Gestor de condomínios de volta ao banco dos réus
O Tribunal de Coimbra começou esta semana a julgar um antigo administrador de condomínios acusado de ter desviado mais de 43 mil euros de dois condomínios que geria. O mesmo homem, de 72 anos, está a ser julgado, no mesmo tribunal, num caso em tudo semelhante mas de valor bem superior (cerca de 90 mil euros).
O Ministério Público sustenta que o arguido aproveitou o acesso exclusivo às contas bancárias dos condomínios que geria e às verbas entregues pelos condóminos para se apropriar de dinheiro que lhe havia sido confiado.
No caso do condomínio de Condeixa-a-Nova, a acusação refere alegados levantamentos e apropriação de verbas depositadas na conta do condomínio, bem como de quantias entregues diretamente por condóminos para pagamento de quotas e obras, num valor global de 6.853,73 euros.
Relativamente ao condomínio da Rua D. Pedro de Cristo, na zona do Vale das Flores, o Ministério Público imputa ao arguido a apropriação de 24.486,67 euros através de levantamentos e transferências efetuados a partir de uma conta do Crédito Agrícola. Acrescem ainda alegadas transferências para a empresa administradora no montante de 1.715,08 euros e operações realizadas noutras contas bancárias do condomínio, incluindo uma conta de onde terão sido desviados 10.647,42 euros.
A acusação refere ainda que algumas verbas terão sido transferidas para contas pertencentes a outros condomínios administrados pela mesma empresa, alegadamente para ocultar os desvios e criar a aparência de que existiam fundos suficientes para suportar as despesas correntes do condomínio lesado.
No total, os factos descritos pelo Ministério Público apontam para uma alegada apropriação superior a 43 mil euros. Valor a que se juntam os cerca de 90 mil euros referidos no processo cujo julgamento começou em março de 2024.
Com uma longa experiência na gestão de condomínios - mais de 20 anos - o arguido nesse primeiro julgamento mostrou-se arrependido com o modo como geria os fluxos de caixa dos diferentes condomínios que geria. E terão sido muitas centenas ao longo da sua vida profissional.

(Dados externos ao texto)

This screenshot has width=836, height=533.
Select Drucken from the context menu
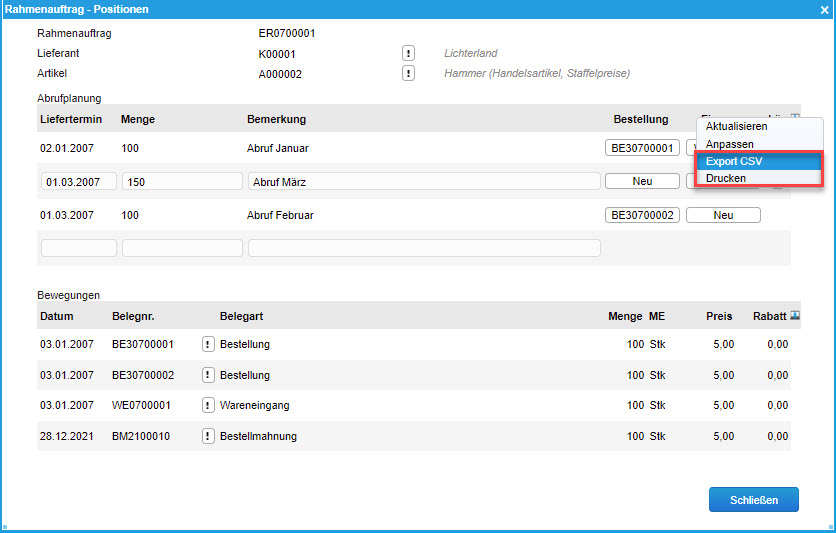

Como na altura explicou, a empresa Proposta Comum usava o dinheiro dos condomínios que tinham mais folga na tesouraria para pagar despesas daqueles onde - por atraso nos pagamentos na quotização - não havia saldo disponível. Uma gestão que deixou algo incrédulos os juízes e que nunca foi do conhecimento dos condóminos nem tão pouco foi vertido nas atas das reuniões anuais. Justificou esta sua maneira de proceder com as dificuldades de cobrança.
Garantiu, porém, não ter recebido indevidamente «um euro ou um escudo».
O problema terá surgido quando, no final de 2018 e por motivos de saúde, o arguido decidiu vender a empresa Proposta Comum, com sede em Coimbra. Terá abordado os seus dois colaboradores (uma não quis e o outro ofereceu-lhe 20 mil euros pelas quotas) e acabou por vender a uma outra pessoa, por 50 mil euros, que concretizou a venda em janeiro de 2019. Tentou ainda explicar (de modo algo confuso) que o valor final da venda era acertado em função dos tais fluxos de caixa dos condomínios tendo recebido menos que 50 mil euros. O novo dono, porém, acabou por encerrar a empresa pouco tempo depois por motivos que não ficaram claros em tribunal, colocando a descoberto toda esta situação que motivou os processos crime. Perante esta tese do arguido, logo nessa primeira sessão o tribunal solicitou uma perícia às contas bancárias em causa, que estará ainda em curso.